Wadi Nar: a story
Contributed by Toine Van Teeffelen on 26.08.2006:
Wadi Nar, “the valley of fire,” connects the Kidron valley in Jerusalem with the Jordan river. Foreigners enjoy the sneaky road because of the stupendous desert views, but locals fear it because of its steep rifts and abysses. Those who cannot travel to the north through Jerusalem are obliged to take it. During Byzantine times, the monk Theodosios established a monastery near the road at the point thought to be the location where the three wise men avoided Jerusalem so as not to betray the birthplace of Jesus. The monastery, with one monk, is still there. Somewhat deeper in the valley to the east, at the dead end of a road, you find the spectacular monastery Mar Saba [Saint Saba], where more monks live. The monastery reminds of the time that the monks trailed deep in the desert to test themselves like Jesus. The Scottish bestseller author William Dalrymple writes that one Greek monk at Mar Saba told him, not without satisfaction, that on the Day of Judgment the corpses of the sinners would flow from the Kidron valley down along the monastery to the Dead Sea.
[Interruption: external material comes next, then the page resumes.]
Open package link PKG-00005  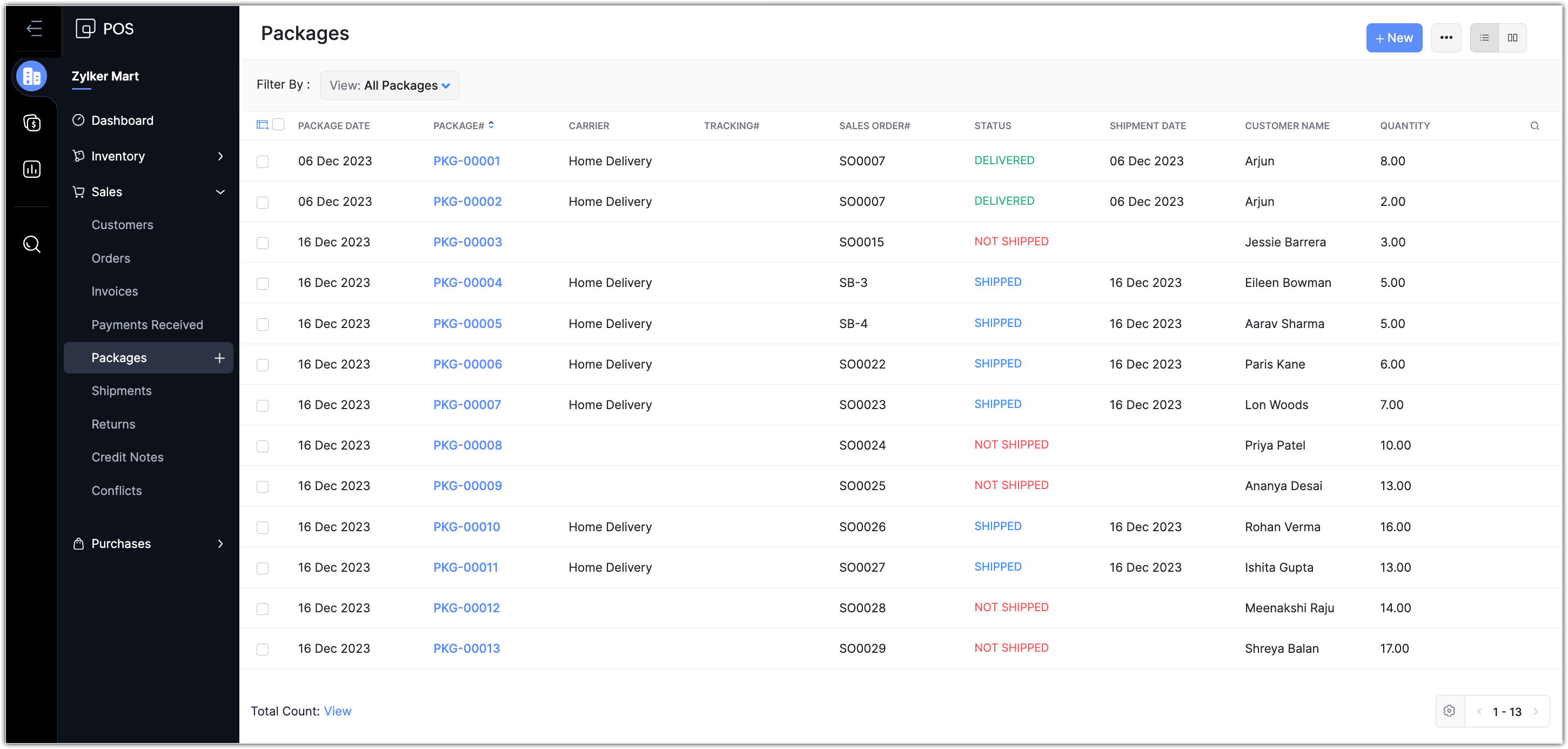coord(467,324)
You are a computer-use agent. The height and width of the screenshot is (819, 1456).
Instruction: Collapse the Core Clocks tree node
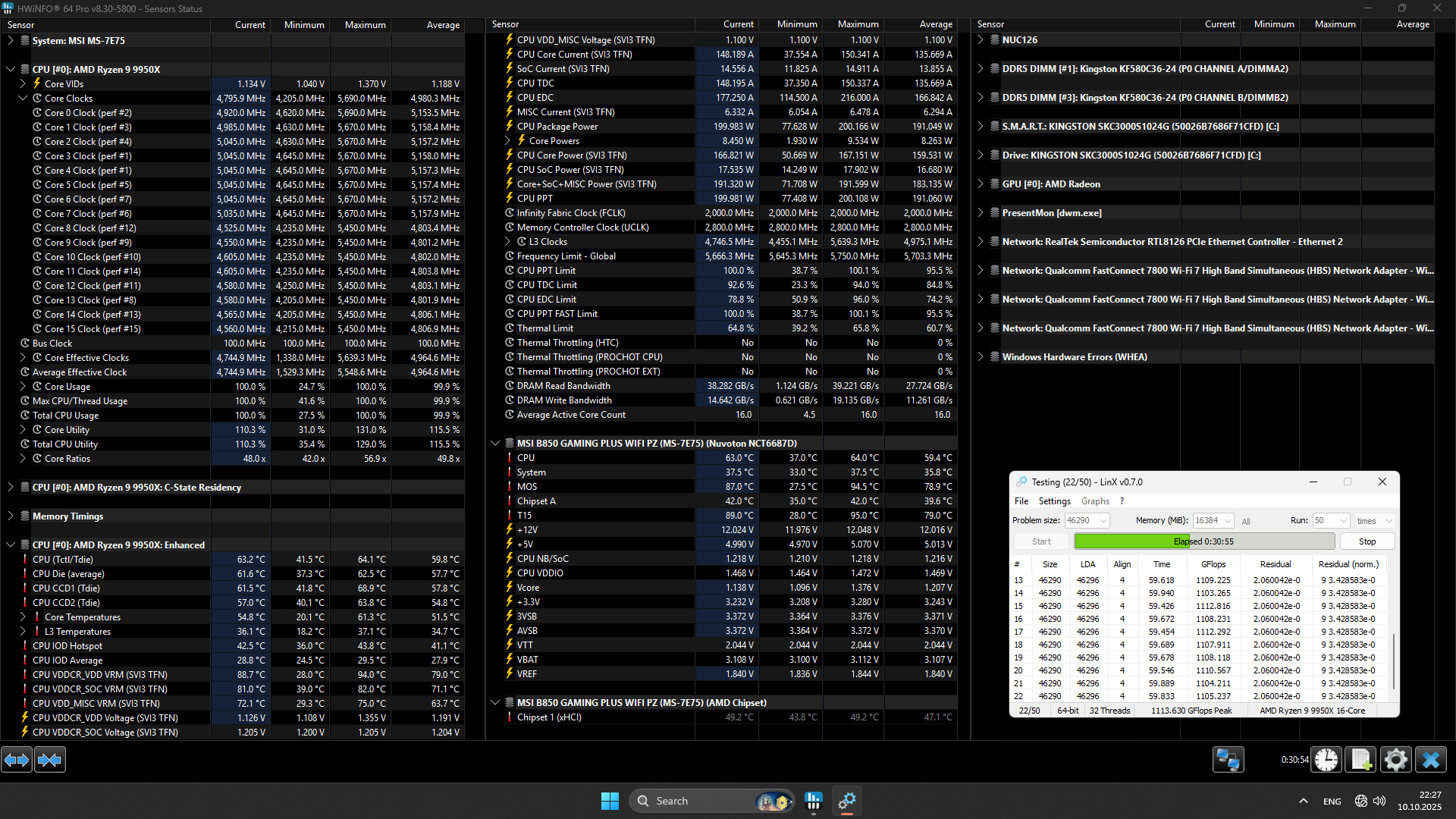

Last year we went to Mar Saba with some hundred students and teachers for a school excursion. Since women are not allowed to enter the monastery, Suzy, who is an experienced storyteller, told the girls standing outside the building a legend about Wadi Nar. There are lots of stories about the caves in Wadi Nar, which have reportedly been used to hide treasures. There is one fascinating story, an adaptation from the brothers Grimm, about the Angel of Death who took his premise in one of the caves along the road. When a visitor found the cave by chance, he saw the very large cave full of burning candles, some long, some short, and some barely burning. “What are these?” the visitor asked the Angel. He said, “These are the candles of all the people on earth. When the candle goes out, the person dies.” Trembling, the visitor asked, “And where is my candle?” “Here,” the Angel said with a careless wave of his hand, and the visitor saw his little candle burning on a low flame. He went to the candle but in his consternation knocked it to the ground. He died on the spot. “That is what happens when you think you can change your life’s destination,” the Angel said.